■ **Given problem**: Quote everything in the data from the start down through the line that contains "[x=565, y=57]". Leave the pictures out.

■ **Dataset**:

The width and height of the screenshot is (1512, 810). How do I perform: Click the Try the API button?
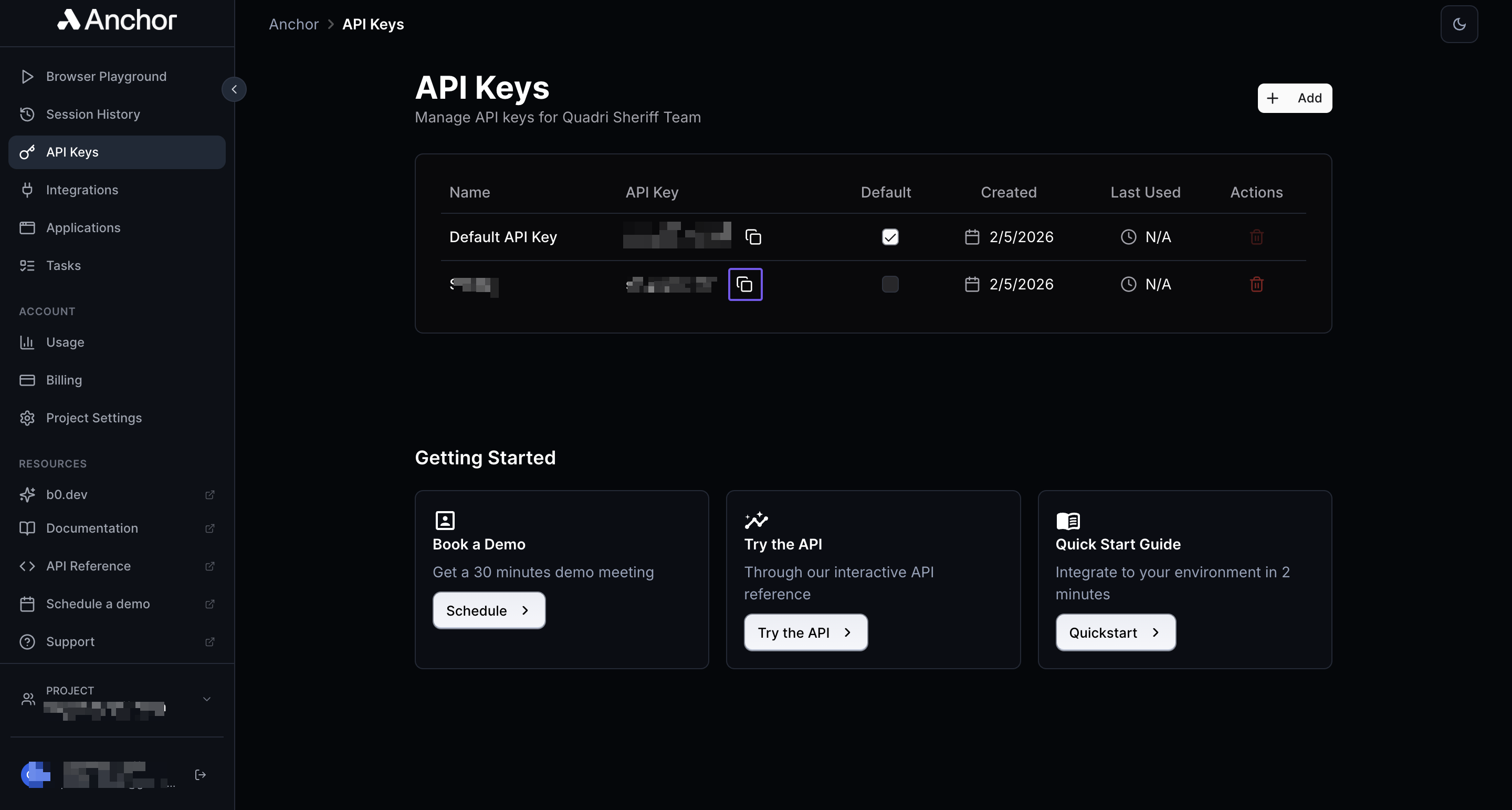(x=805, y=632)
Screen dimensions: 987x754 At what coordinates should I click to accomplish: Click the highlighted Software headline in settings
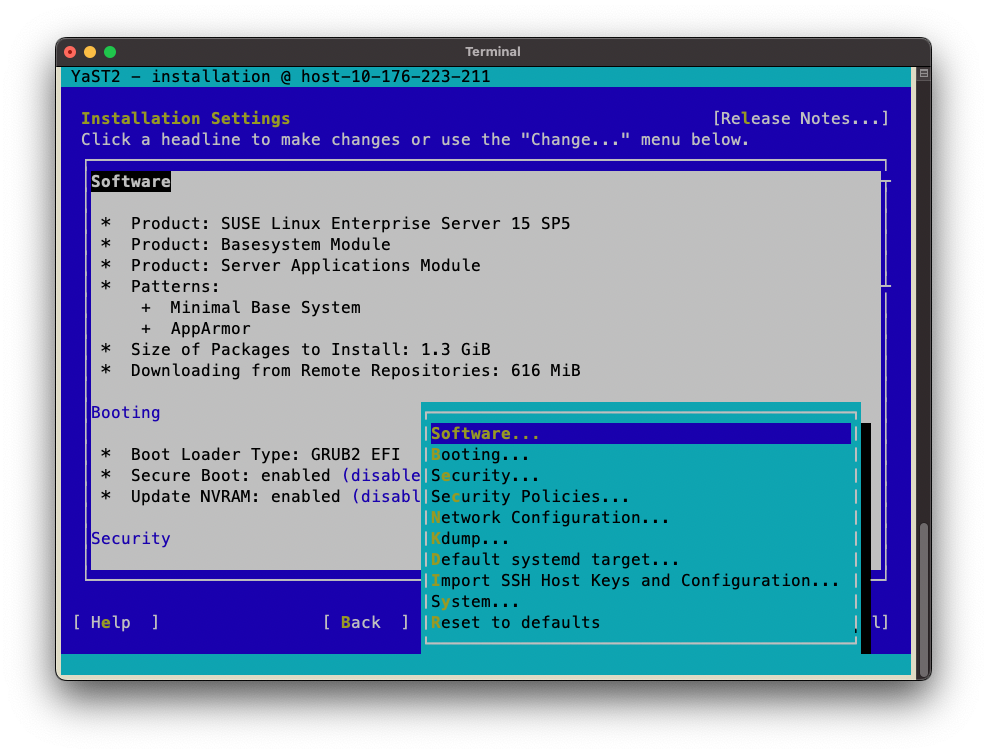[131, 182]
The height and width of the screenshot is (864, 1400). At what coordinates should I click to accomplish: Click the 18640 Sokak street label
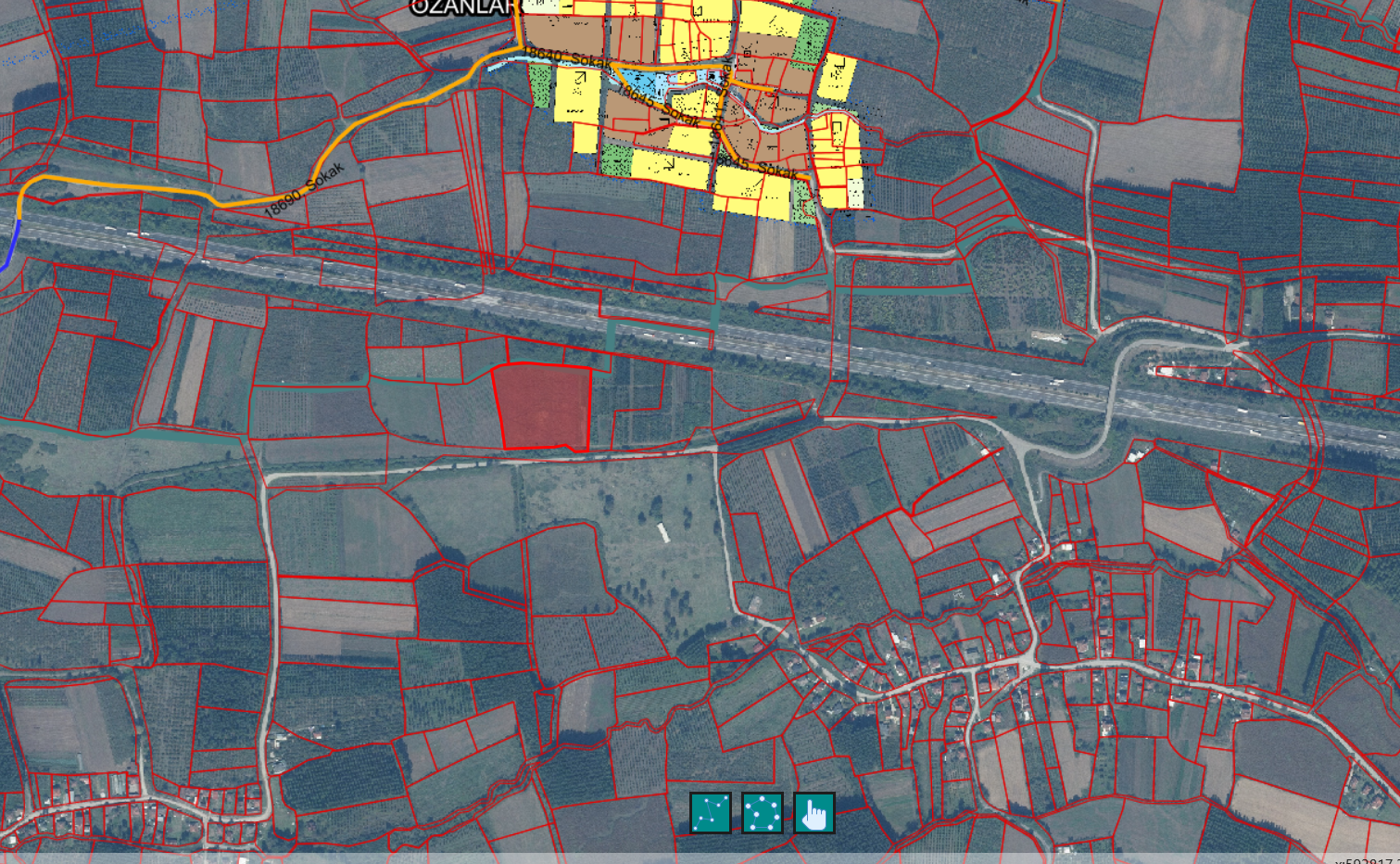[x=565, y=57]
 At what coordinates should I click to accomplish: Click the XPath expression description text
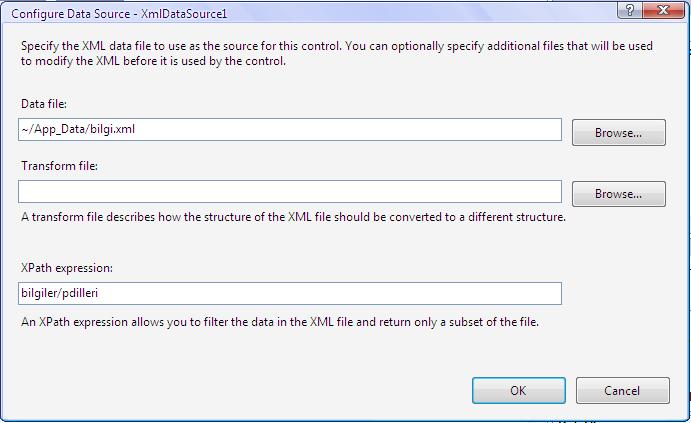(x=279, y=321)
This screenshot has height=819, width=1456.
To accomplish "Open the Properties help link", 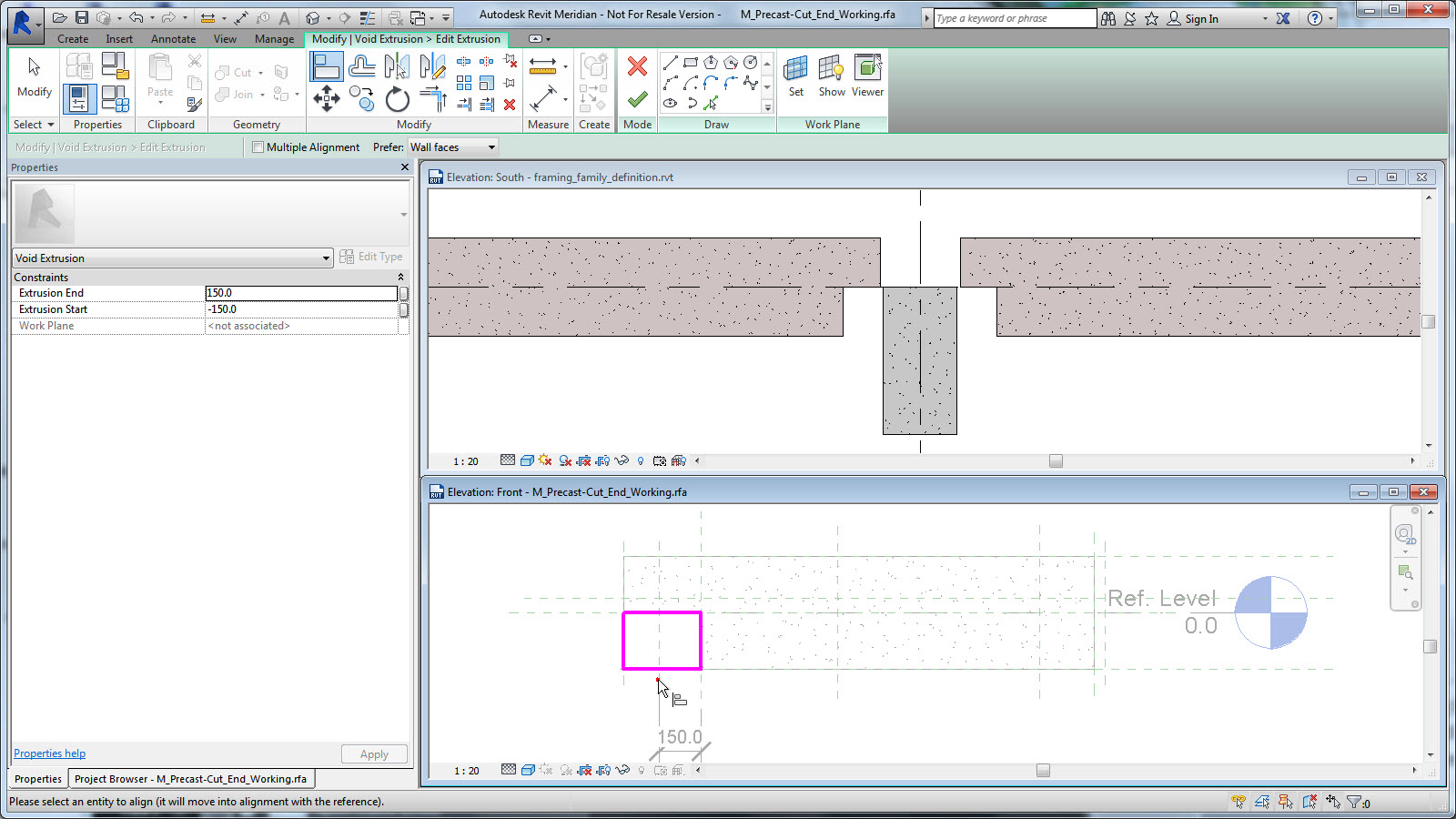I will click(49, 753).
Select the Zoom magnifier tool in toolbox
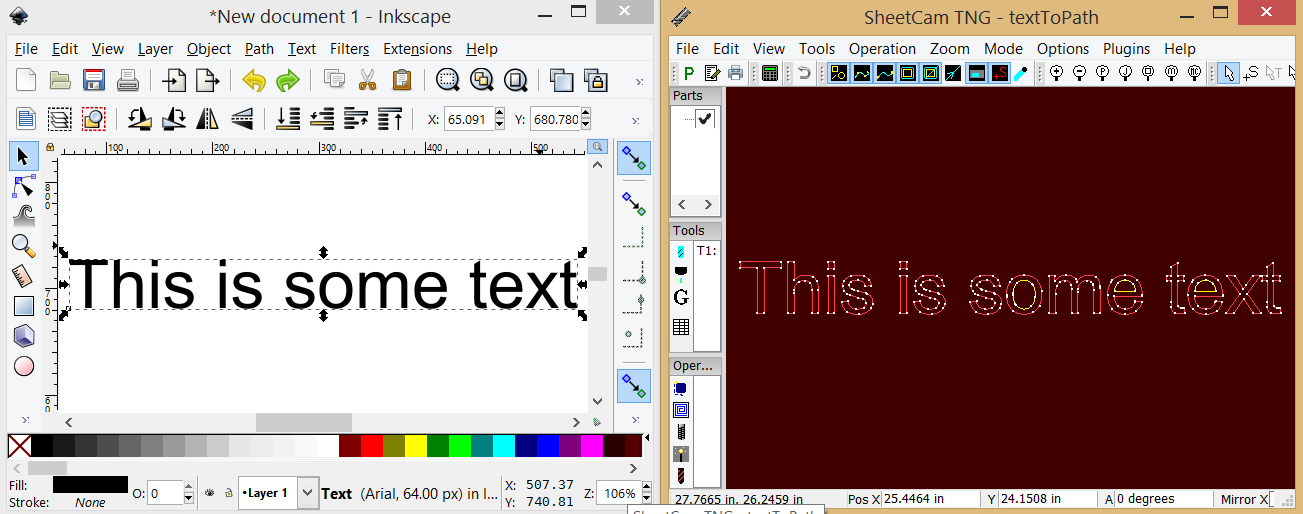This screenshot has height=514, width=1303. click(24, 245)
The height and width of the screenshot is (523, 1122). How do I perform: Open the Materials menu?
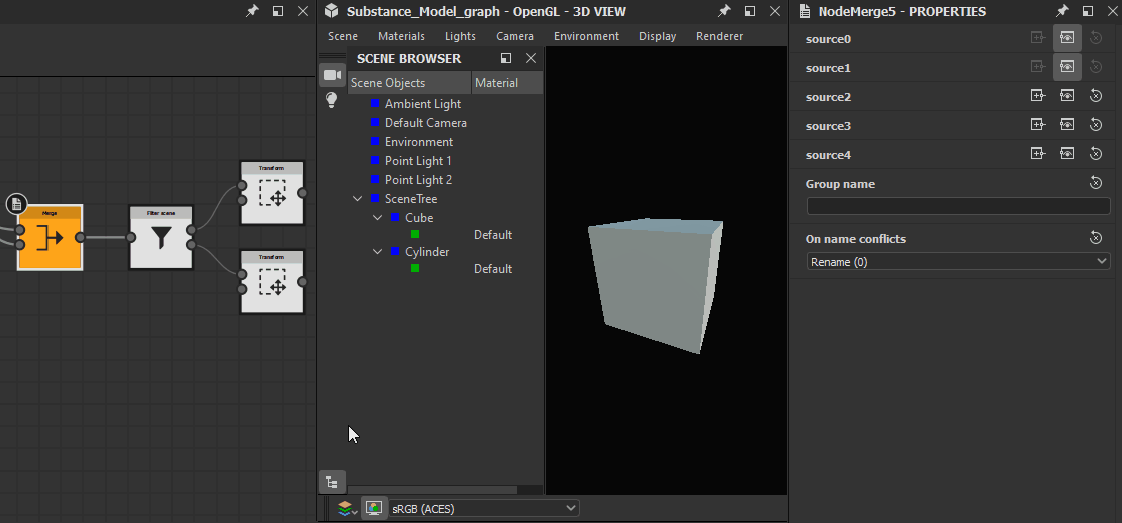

■ **Task response**:
The width and height of the screenshot is (1512, 810). How do I perform: Click the Try the API button?
(x=805, y=632)
Screen dimensions: 987x754 At what coordinates should I click to accomplish: Click the highlighted Software headline in settings
[131, 182]
The height and width of the screenshot is (864, 1400). At what coordinates should I click to accomplish: Click the 18640 Sokak street label
[x=565, y=57]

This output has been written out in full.